The visions of citizens and experts on the future of urban development are often miles apart. Nevertheless, doctoral candidate Ekim Tan believes that they can be reconciled through play. Formal and informal interested parties can find each other in her city game ‘Play the City’, which she designed herself.

Dutch King Willem Alexander initiated a broad debate by bringing up the topic of the 'participatory society' during his first speech as king. If the government becomes less involved, how big should the role of the citizen become? And how does that new role relate to urban development? Ekim Tan's 'Generative City Game' provides a possible answer. In her dissertation Negotiation and Design for the Self-Organizing City, the focus lies entirely on self-organisation. According to her, self-organisation is the new form of participation. The discussion should not be about top-down or bottom-up city plans, but rather about methods for developing cities collectively.

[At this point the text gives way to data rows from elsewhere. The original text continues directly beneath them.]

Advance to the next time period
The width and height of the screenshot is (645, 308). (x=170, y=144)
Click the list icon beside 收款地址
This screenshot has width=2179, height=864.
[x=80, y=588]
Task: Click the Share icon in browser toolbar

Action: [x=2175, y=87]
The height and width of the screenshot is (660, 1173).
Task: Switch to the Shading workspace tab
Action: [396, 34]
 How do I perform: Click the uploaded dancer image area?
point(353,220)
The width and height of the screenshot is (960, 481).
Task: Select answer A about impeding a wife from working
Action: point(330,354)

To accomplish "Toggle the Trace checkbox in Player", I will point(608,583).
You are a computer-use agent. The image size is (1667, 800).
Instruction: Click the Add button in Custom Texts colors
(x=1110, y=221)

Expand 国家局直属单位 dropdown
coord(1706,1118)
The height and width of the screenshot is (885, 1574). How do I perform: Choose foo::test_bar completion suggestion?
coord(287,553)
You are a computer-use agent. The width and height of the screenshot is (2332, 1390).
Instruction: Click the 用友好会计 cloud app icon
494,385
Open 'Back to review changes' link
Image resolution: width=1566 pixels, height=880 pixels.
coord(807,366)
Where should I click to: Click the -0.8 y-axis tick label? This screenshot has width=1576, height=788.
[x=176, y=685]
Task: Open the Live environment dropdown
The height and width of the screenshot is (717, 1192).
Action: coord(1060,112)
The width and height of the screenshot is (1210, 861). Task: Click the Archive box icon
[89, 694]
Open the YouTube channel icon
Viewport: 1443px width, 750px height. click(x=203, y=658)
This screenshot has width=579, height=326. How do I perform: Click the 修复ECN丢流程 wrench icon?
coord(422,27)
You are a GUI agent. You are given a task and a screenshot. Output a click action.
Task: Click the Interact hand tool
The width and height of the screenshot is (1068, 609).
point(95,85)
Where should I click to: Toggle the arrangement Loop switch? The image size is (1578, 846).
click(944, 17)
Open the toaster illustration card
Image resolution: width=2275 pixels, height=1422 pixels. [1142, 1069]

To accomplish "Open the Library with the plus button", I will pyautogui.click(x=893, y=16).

She believes that humans are naturally playful, which is why she invented Play the City. The city game allows experts and laymen to come up with solutions to urban problems in a playful manner. By using visual communication and plain language, they can work together without jargon in Play the City. The combination of professional and personal knowledge results in collective intelligence. Players with conflicting interests can still reach a consensus. This has great advantages: support will increase, and the duration and the costs of planning programmes will be limited.

The development of this method can be followed by means of six games in her dissertation. Each of these games was designed to assist people with city planning, from architects to neighbourhood associations, housing corporations, cultural institutions and municipal governments.

In the last five years, the Generative City Game has been tested in various cities, including Amsterdam, Almere, The Hague, Brussels, Istanbul and Tirana. These tests revealed that the game can be applied to highly diverse and complex urban environments. Play Rotterdam, for example, used design solutions from the game to restructure a working-class area, while in the Turkish version ­– Yap-Yaşa – interested parties played a part in the transformation of Istanbul's self-constructed districts. In Play Noord, small-scale initiators investigated how they could correct an unsuccessful master plan for Amsterdam.

The PhD candidate's aim is to ensure that Play the City becomes an indispensable part of the urban decision-making process. The Play the City Studio was established for this purpose.